■ **What to work on**: Would you return, word for word, the lines of the data below from the line with "ThanhMotor cần bán" through the line with "ACCEPT [button] (120, 59)", and no others?

╭─ Supplied material

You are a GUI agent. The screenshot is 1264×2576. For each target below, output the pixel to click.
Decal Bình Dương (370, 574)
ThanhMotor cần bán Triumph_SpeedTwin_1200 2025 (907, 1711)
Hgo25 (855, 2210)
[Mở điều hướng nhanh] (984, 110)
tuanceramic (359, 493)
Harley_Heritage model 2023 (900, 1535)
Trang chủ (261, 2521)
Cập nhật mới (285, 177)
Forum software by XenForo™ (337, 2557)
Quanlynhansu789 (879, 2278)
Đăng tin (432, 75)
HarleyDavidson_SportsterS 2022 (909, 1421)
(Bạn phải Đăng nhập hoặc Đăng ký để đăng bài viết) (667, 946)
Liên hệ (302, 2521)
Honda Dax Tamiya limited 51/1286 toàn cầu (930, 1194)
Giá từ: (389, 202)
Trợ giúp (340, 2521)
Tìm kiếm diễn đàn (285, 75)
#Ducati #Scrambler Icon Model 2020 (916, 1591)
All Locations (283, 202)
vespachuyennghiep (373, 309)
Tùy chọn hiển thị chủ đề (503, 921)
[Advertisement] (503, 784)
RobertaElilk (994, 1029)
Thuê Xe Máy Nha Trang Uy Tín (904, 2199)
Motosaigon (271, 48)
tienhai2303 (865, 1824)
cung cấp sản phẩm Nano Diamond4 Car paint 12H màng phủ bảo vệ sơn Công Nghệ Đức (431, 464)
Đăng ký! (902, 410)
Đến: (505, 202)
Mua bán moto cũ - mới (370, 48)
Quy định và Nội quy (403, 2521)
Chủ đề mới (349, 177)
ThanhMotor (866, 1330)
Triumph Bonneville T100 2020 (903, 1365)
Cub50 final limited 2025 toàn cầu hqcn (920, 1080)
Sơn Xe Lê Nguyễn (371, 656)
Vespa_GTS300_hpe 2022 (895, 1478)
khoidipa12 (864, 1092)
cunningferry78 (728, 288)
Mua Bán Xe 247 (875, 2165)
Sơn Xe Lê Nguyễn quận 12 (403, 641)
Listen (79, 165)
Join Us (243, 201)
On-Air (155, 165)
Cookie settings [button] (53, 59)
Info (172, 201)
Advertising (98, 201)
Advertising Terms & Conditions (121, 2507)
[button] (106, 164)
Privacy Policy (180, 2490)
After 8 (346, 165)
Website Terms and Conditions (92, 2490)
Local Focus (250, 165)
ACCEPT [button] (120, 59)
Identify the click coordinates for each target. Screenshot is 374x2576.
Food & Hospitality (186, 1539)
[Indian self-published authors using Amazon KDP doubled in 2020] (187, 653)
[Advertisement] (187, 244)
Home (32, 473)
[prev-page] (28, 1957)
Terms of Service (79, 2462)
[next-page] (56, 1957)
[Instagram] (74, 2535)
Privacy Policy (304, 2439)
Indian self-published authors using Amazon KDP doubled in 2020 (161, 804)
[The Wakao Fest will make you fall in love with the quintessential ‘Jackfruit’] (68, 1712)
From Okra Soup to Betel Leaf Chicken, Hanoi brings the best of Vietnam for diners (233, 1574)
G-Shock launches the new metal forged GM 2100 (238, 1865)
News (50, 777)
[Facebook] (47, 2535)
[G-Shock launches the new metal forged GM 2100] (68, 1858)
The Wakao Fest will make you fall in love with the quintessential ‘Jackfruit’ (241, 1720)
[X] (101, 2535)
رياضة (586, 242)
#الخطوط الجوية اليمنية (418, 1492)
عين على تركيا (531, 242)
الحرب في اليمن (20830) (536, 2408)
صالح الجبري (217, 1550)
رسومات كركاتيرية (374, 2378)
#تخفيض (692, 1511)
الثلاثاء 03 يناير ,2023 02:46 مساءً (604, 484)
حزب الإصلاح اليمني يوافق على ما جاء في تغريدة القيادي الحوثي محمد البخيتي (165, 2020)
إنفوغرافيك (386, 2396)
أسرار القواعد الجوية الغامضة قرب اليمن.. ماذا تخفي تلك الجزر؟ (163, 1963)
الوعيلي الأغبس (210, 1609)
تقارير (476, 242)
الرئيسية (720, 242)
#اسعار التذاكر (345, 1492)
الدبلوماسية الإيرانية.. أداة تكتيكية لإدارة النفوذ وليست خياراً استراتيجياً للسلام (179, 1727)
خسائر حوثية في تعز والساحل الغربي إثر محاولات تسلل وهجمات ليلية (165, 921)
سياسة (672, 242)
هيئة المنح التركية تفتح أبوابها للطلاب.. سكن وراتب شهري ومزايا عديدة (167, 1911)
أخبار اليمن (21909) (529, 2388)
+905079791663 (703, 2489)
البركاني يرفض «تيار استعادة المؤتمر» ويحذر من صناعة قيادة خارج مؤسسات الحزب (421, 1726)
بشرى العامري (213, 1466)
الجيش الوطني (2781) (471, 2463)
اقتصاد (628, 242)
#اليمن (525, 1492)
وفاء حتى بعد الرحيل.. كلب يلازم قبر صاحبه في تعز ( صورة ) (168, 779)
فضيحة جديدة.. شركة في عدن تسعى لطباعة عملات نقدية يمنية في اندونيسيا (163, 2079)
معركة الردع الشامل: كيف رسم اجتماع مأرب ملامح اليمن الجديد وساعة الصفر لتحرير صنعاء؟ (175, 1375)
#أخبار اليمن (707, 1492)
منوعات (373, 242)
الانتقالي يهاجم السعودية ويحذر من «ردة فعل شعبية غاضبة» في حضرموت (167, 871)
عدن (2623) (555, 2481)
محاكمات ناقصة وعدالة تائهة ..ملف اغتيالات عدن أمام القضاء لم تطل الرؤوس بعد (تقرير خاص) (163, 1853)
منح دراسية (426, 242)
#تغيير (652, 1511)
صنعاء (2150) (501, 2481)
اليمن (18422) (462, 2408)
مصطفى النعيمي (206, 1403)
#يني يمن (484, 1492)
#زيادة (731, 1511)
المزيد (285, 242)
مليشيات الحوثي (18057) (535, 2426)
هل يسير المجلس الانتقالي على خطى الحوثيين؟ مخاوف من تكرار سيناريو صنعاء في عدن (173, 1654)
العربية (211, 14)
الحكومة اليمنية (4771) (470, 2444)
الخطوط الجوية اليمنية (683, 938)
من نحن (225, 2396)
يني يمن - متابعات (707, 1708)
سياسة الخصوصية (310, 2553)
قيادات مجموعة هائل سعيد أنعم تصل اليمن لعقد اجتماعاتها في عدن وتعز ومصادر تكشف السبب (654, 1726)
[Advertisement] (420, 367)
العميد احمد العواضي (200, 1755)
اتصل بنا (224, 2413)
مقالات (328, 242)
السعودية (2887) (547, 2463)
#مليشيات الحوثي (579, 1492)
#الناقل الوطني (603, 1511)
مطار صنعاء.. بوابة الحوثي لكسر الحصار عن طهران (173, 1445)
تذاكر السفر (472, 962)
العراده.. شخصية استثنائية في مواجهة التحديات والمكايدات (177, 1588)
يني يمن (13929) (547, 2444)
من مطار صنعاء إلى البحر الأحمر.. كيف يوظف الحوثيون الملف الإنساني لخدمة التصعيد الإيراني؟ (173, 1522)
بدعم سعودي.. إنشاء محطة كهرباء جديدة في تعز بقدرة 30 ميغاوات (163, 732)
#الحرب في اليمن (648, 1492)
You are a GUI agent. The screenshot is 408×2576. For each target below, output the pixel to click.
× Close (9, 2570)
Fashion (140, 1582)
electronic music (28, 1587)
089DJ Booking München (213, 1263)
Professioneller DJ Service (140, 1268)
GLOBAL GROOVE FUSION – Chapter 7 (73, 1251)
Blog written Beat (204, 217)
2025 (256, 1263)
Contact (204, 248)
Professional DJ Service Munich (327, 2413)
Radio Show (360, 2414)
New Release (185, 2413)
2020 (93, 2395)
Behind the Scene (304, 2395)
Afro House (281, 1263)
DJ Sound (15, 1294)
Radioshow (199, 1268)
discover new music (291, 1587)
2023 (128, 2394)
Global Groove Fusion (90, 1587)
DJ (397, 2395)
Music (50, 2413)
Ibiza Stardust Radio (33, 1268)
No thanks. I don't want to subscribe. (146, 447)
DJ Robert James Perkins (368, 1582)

╰─

■ **Task result**:
ThanhMotor cần bán Triumph_SpeedTwin_1200 2025 (907, 1711)
Hgo25 (855, 2210)
[Mở điều hướng nhanh] (984, 110)
tuanceramic (359, 493)
Harley_Heritage model 2023 (900, 1535)
Trang chủ (261, 2521)
Cập nhật mới (285, 177)
Forum software by XenForo™ (337, 2557)
Quanlynhansu789 (879, 2278)
Đăng tin (432, 75)
HarleyDavidson_SportsterS 2022 (909, 1421)
(Bạn phải Đăng nhập hoặc Đăng ký để đăng bài viết) (667, 946)
Liên hệ (302, 2521)
Honda Dax Tamiya limited 51/1286 toàn cầu (930, 1194)
Giá từ: (389, 202)
Trợ giúp (340, 2521)
Tìm kiếm diễn đàn (285, 75)
#Ducati #Scrambler Icon Model 2020 (916, 1591)
All Locations (283, 202)
vespachuyennghiep (373, 309)
Tùy chọn hiển thị chủ đề (503, 921)
[Advertisement] (503, 784)
RobertaElilk (994, 1029)
Thuê Xe Máy Nha Trang Uy Tín (904, 2199)
Motosaigon (271, 48)
tienhai2303 (865, 1824)
cung cấp sản phẩm Nano Diamond4 Car paint 12H màng phủ bảo vệ sơn Công Nghệ Đức (431, 464)
Đăng ký! (902, 410)
Đến: (505, 202)
Mua bán moto cũ - mới (370, 48)
Quy định và Nội quy (403, 2521)
Chủ đề mới (349, 177)
ThanhMotor (866, 1330)
Triumph Bonneville T100 2020 (903, 1365)
Cub50 final limited 2025 toàn cầu hqcn (920, 1080)
Sơn Xe Lê Nguyễn (371, 656)
Vespa_GTS300_hpe 2022 (895, 1478)
khoidipa12 (864, 1092)
cunningferry78 (728, 288)
Mua Bán Xe 247 (875, 2165)
Sơn Xe Lê Nguyễn quận 12 (403, 641)
Listen (79, 165)
Join Us (243, 201)
On-Air (155, 165)
Cookie settings [button] (53, 59)
Info (172, 201)
Advertising (98, 201)
Advertising Terms & Conditions (121, 2507)
[button] (106, 164)
Privacy Policy (180, 2490)
After 8 (346, 165)
Website Terms and Conditions (92, 2490)
Local Focus (250, 165)
ACCEPT [button] (120, 59)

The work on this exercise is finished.